APN is reported to have antidiabetic, antiobesity and anti-atherogenic properties. Administration of physiological dose of APN in lipoatrophic diabetic mice and murine T2DM reversed IR19 indicating the crucial and direct role of APN in IR. Identification of small molecules for replenishment of APN will have therapeutic value in diseases such as T2DM and MS.

Amino acids are general nutrients which are non-pharmacological and non-toxic. Amino acids remove the excess glucose in the blood20 and also upregulate IR system21. Amino acids are proven to be antidiabetic and anticataractogenic in diabetic rats22. Oral supplementation of amino acid decreased postprandial blood glucose in T2DM patients23. In addition, beneficial effects of amino acids were studied in CHO-K1 cells in which amino acids mixture increased glucose uptake and GLUT4 translocation when the cells were exposed to high glucose environment16.

Blümer et al24 has reported that branched-chain amino acid mixture can stimulate the APN production and that amino acids act as substrates for protein synthesis and thus for APN synthesis. Glycine has already been reported to induce the mRNA of APN in cultured 3T3-L1 cells25. In the present study, proline, phenylalanine, alanine and amino acids of specific mixture improved APN mRNA as well as secretion in cultured human adipocytes about 4-10-folds.

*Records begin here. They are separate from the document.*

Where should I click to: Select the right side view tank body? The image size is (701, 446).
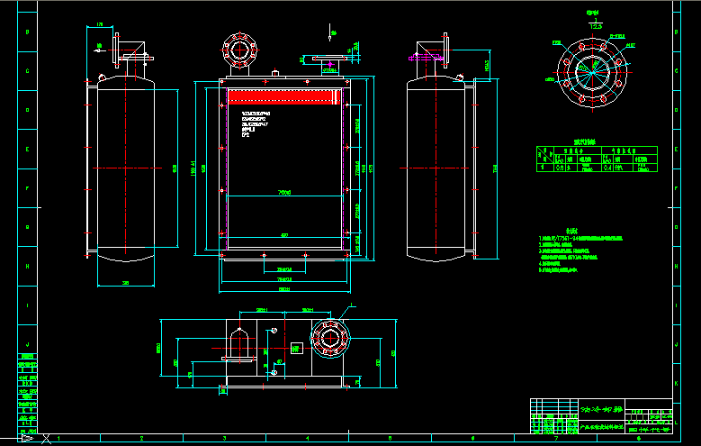(x=436, y=168)
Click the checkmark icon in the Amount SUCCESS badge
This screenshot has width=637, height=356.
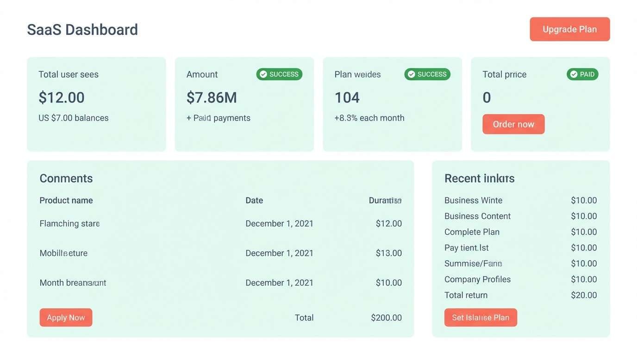[263, 74]
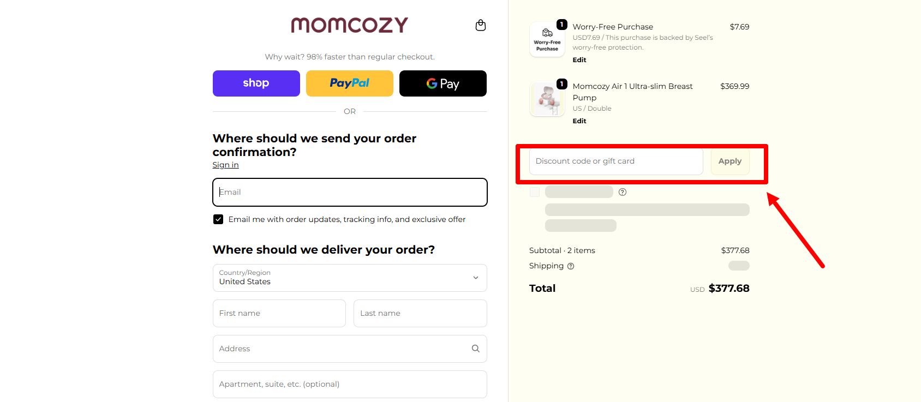Click the Worry-Free Purchase product icon

coord(546,39)
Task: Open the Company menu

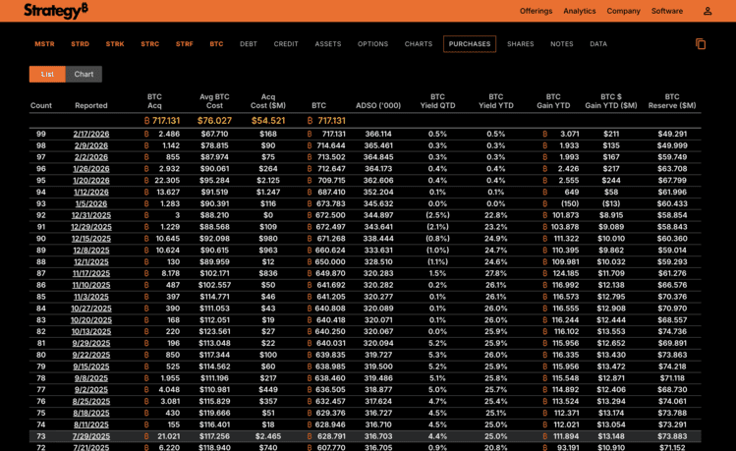Action: pyautogui.click(x=623, y=11)
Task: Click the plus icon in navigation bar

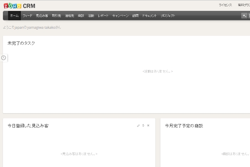Action: pos(244,16)
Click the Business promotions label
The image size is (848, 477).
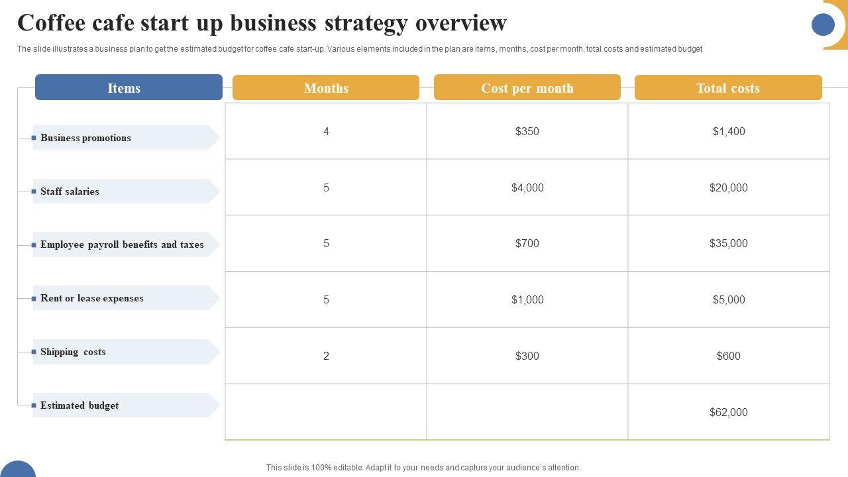coord(85,138)
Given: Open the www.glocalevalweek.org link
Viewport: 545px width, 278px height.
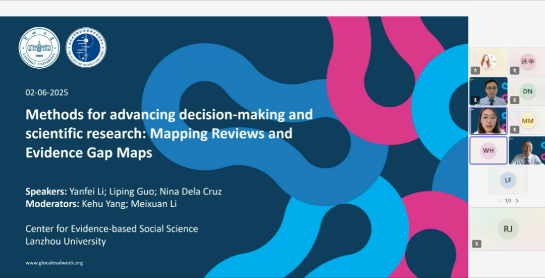Looking at the screenshot, I should [54, 263].
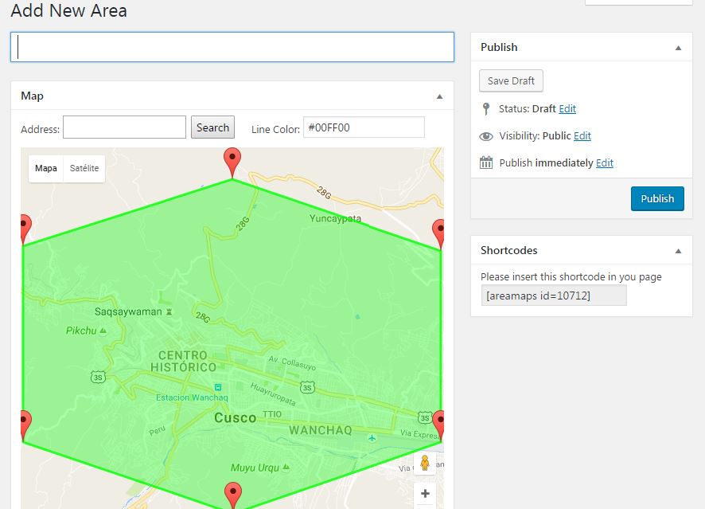Click the lower left red map marker
This screenshot has height=509, width=705.
coord(25,423)
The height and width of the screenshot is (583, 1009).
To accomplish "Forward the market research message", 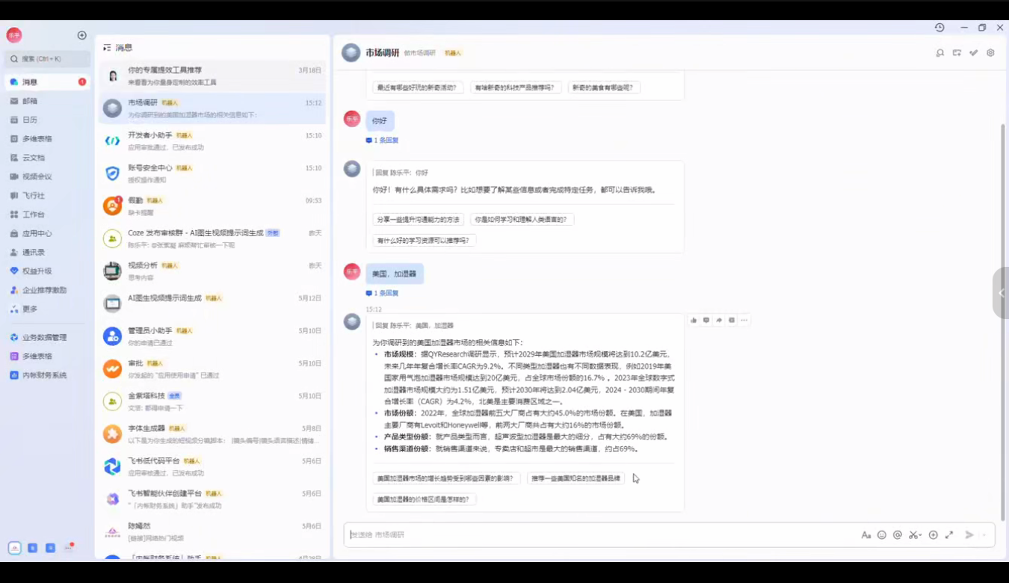I will [x=718, y=320].
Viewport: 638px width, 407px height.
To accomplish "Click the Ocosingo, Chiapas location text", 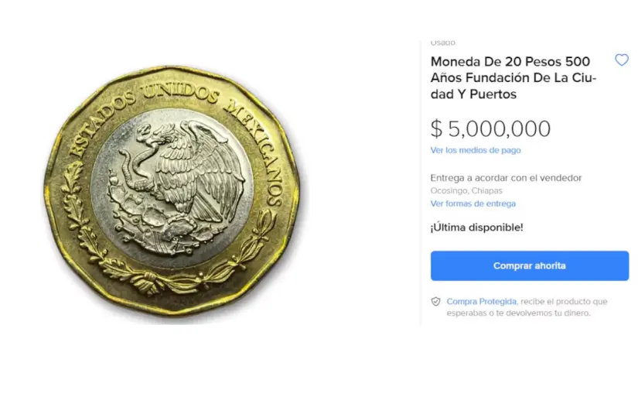I will (x=466, y=190).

Decreased APN levels are reported in obesity, IR and type 2 diabetes6 whereas increase or overexpression of APN increases the glucose uptake in the cultured skeletal muscles cells. APN stimulates AMPK activation which in turn increases glucose uptake in muscles and decreases gluconeogenesis in liver5. To further confirm the mechanism, APN mRNA was targeted by siRNA. AMPK activity and glucose uptake were measured in the presence of amino acid with and without siRNA. Amino acid increased the AMPK activity and glucose uptake, but this amino acid-induced increase was affected by the transient knockdown of APN. Meng et al26 reported that when 3T3 L1 cells were infected with APN siRNA expression vectors, glucose transport was decreased to a great extent.

Our study had certain limitations. Even though amino acids are general nutrients, metabolomic studies have revealed a positive correlation of branched-chain amino acids and phenylalanine2728 in the incidence of T2DM. This could be considered as a major concern for therapeutic usage of amino acids; however, metabolomics data analysis was mostly of observational studies which explain only association; in vivo experiments should be done to confirm the therapeutic potential of these amino acids.

In conclusion, the present study showed that amino acid increased APN an insulin-sensitizing hormone and thereby increases AMPK and glucose uptake. These free amino acids should be tested in vivo for their ability to increase APN and their antidiabetic effect. Amino acids can have a therapeutic intervention in IR and T2DM by improving APN levels as seen in cultured adipocyte cells.